Broadcasting in 0.7

Interesting, since all of the native Julia codes in DifferentialEquations.jl are built around abstract typing. I would say Sundials is highly limited in comparison to what we’re doing. This is discussed in the blog post:

Like the Sundials NVector approach, the native Julia solvers in OrdinaryDiffEq.jl/StochasticDiffEq.jl/DelayDiffEq.jl allow for state types which are broadcasting (there was a caveat in v0.6 about the length of statements, but this is fixed in v0.7). As a result, these libraries are built around broadcastable-types which don’t necessarily have (good) indexing. GPUArrays are a type which broadcasts but doesn’t index (well, there’s a slow fallback but you can even turn that off).

Normally the approach is to make the states array-like as @mbauman suggests. This is so that way buffer arrays can be used. There are many practical examples of this. When using a solver for stiff equations, you will need to solve linear equations. If you can vec_tmp .= u the state u into a normal vector, then this can easily be used with BLAS via *. So it’s much easier to do these kind of “to array and back” workflows if the broadcast can work arrays in there. Indeed, there is a lot of work being done by @dlfivefifty and @sacha to make multi-strided Julia array types able to use BLAS effectively (and in the latter case, a native Julia BLAS). But I still find that for things like LAPACK routines (\ after a factorization) you still need an array so this finds many uses.

RecursiveArrayTools.jl has an example of array which has been updated. The ArrayPartition is a “vector” made via the concatenation of the linear indexing of arrays in a tuple. Being housed in a tuple, these arrays can be heterogeneous. But the broadcast is defined recursively

so in an update statement, like as seen in the integrators like our RK4

will go through and broadcast only u.x[i] with other u.x[i], so even if the different arrays have different types in them this broadcast is still fast. One use case for this is units. The linear index of the ArrayPartition is slow if you have arrays with different units because indexing is not type stable, but this broadcasting operation is type stable. Interestingly, because of how the cache is used, we’ve noticed that even ArrayPartitions with only Float64s can be faster on broadcasted operations than standard Float64 arrays… so that’s a great showcase of broadcast used in this manner.

I’d like to see where your AugmentedState goes though. We have something similar in DiffEqJump.jl which is used to implement variable-rate Poisson jumps onto continuous problems. To do so, you solve a rootfinding problem where the jump occurs when a value hits zero, so we take the user’s ODE state and pack it into an augmented vector with pieces on the end for calculating the extra jump coordinates and then just throw the whole thing into the ODE solver. It’s defined by an integral so this is exactly like your AugmentedState case.

This still needs to be updated for v0.7, but you can see how this just chains indices in order to broadcast it like a big concatenated vector.

I always put a linear index on it too as a fallback, but just like the ArrayPartition it should be avoided. (Though one question we don’t have answered well with these is implementation hiding. Because we save the state during the solution, we end up saving the full jump variables as well and so the user doesn’t get back the same array type they put in. For your case that would be fine though since it sounds like g((x(t)) is something the user actually wants).

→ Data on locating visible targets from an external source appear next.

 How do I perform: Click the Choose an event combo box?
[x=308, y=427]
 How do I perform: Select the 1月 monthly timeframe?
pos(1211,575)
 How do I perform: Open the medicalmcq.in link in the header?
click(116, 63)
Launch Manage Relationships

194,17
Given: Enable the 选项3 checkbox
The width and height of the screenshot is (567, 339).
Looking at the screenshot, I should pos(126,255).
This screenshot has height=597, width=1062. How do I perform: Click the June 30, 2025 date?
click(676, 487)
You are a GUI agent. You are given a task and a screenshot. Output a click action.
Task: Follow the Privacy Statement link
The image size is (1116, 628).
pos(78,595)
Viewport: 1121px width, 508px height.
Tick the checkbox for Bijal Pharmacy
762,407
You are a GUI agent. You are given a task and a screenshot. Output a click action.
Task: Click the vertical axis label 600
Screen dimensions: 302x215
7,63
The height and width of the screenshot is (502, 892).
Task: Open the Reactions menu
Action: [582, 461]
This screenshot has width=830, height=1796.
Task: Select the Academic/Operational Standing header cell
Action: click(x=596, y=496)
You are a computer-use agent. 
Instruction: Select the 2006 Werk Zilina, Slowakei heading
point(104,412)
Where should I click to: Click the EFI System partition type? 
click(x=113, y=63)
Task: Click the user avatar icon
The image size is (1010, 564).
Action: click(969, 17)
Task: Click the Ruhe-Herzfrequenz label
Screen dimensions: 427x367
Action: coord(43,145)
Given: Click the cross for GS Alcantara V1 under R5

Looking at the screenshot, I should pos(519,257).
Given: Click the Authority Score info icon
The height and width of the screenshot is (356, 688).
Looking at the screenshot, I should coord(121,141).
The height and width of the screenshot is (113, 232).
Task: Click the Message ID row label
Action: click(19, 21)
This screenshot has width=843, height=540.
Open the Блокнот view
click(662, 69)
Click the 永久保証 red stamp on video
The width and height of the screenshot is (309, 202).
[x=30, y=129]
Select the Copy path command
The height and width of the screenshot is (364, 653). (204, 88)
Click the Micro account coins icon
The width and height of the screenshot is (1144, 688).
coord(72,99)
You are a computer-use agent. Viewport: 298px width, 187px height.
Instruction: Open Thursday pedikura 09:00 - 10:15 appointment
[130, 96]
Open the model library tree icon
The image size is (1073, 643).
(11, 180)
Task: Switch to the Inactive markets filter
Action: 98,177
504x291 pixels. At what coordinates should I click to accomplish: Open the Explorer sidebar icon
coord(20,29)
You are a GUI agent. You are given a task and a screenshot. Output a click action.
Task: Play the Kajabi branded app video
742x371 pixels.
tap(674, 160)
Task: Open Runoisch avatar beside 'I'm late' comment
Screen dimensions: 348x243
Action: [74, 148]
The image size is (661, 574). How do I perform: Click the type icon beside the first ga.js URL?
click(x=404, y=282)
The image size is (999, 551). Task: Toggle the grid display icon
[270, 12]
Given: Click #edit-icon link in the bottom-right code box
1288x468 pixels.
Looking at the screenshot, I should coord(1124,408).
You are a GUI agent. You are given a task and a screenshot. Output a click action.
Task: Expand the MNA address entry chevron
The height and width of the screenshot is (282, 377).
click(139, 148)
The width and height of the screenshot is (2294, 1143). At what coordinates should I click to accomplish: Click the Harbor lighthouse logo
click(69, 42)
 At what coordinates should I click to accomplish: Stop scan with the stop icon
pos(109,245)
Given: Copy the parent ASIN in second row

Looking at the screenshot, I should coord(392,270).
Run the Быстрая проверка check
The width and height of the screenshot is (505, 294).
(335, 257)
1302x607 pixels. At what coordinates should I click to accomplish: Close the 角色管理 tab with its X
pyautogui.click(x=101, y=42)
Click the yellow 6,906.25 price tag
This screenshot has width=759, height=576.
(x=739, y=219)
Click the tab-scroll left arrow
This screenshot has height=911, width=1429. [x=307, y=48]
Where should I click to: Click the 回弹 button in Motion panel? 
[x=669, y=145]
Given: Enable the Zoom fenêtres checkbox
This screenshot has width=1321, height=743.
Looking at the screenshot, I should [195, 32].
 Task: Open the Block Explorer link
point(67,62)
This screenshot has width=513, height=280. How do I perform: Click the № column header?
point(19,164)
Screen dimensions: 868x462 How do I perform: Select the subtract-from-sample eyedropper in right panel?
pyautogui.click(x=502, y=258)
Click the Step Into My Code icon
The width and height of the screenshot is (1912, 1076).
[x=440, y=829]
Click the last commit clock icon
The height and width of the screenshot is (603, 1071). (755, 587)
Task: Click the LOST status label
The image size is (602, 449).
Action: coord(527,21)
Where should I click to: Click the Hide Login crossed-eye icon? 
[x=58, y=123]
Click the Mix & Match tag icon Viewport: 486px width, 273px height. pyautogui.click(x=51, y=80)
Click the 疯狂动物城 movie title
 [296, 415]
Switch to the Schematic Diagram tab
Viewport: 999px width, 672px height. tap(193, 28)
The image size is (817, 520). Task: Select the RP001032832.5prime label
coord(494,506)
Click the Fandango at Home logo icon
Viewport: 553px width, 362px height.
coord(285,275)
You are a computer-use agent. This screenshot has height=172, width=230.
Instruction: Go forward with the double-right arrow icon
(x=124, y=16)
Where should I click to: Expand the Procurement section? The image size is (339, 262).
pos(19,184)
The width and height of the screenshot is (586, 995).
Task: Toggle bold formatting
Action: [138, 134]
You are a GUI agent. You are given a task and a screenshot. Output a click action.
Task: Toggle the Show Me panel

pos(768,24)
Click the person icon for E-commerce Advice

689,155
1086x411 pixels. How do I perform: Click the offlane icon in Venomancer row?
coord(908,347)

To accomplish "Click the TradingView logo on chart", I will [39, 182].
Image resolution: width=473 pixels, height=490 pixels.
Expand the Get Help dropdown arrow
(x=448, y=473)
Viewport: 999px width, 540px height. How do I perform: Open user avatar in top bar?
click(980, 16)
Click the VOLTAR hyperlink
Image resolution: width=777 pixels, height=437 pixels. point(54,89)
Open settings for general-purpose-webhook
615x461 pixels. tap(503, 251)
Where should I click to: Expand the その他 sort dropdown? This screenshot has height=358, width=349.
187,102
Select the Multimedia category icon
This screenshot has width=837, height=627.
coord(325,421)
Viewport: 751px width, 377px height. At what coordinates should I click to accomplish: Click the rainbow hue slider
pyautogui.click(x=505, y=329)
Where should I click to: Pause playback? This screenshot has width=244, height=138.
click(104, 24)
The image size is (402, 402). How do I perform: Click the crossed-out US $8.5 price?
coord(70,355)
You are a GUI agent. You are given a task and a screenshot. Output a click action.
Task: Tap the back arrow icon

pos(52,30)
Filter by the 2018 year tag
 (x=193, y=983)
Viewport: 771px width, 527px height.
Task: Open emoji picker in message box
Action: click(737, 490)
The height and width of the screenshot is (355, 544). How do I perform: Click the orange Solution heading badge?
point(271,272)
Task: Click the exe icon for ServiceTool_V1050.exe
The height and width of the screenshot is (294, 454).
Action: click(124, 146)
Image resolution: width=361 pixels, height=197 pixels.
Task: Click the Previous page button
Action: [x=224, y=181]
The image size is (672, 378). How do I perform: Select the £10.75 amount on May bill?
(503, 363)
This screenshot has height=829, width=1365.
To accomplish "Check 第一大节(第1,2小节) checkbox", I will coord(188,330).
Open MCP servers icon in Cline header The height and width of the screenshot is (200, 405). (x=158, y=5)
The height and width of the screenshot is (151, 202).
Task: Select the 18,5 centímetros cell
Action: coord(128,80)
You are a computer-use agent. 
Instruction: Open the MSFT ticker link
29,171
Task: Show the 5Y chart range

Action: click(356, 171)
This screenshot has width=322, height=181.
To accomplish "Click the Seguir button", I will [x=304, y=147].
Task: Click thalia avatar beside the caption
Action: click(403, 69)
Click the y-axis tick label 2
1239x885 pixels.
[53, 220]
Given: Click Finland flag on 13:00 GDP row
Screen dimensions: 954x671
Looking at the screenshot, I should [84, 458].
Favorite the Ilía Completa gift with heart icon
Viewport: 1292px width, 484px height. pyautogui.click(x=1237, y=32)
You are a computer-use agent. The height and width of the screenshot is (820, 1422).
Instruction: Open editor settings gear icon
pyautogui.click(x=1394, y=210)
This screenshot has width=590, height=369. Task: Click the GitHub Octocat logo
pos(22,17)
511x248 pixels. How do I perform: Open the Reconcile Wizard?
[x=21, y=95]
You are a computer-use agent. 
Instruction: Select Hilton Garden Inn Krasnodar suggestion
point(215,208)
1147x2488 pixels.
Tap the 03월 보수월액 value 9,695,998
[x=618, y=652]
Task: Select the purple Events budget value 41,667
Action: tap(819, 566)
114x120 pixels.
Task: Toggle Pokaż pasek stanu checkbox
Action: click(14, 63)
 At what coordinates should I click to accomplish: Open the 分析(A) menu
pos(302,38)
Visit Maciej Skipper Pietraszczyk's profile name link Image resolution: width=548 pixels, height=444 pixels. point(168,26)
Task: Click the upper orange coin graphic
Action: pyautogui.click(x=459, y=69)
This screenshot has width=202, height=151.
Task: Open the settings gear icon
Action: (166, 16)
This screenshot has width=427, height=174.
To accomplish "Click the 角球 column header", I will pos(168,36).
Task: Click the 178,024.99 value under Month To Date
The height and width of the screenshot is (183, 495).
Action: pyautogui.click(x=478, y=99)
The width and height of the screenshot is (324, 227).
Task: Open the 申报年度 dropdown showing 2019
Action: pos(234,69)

One extreme case of this is MultiScaleArrays.jl

These are augmented arrays to the extreme, where you put a tree structure on them. But via tree traversal you can still define a linear index. That linear index is implemented with recursive binary searches. The broadcast is a much more sensible recursive broadcast:

In fact, this structure builds the most complicated types we’ve successfully solved differential equations on, including an almost thousand line type definition (from this thread). Again, using tuples for units plus this broadcast overload allows it to perform just fine even though it’s probably “the most type-unstable linear index imaginable”. But, it the linear shape makes it still .= over to a vector for stiff solvers, makes it easily interact with tools for printing vectors, etc.

So I think the summary of what I am saying is, @mbauman is right in that if you can just throw a linear index through the whole thing then you should because it is a useful structure. Broadcast doesn’t need to make use of it, and many times it’s faster to avoid it and maybe the ordering can be almost nonsensical, but it’s an easy fix to a lot of things like Julia’s basic printing capabilities. In some sense, if you treat these things as all “vectors”, then broadcast between them all just means “element-wise” and using the broadcast mechanism you can define the element-wise implementation differently depending on what you need. I wouldn’t count this as abuse, I think this is a super helpful use of the broadcast system!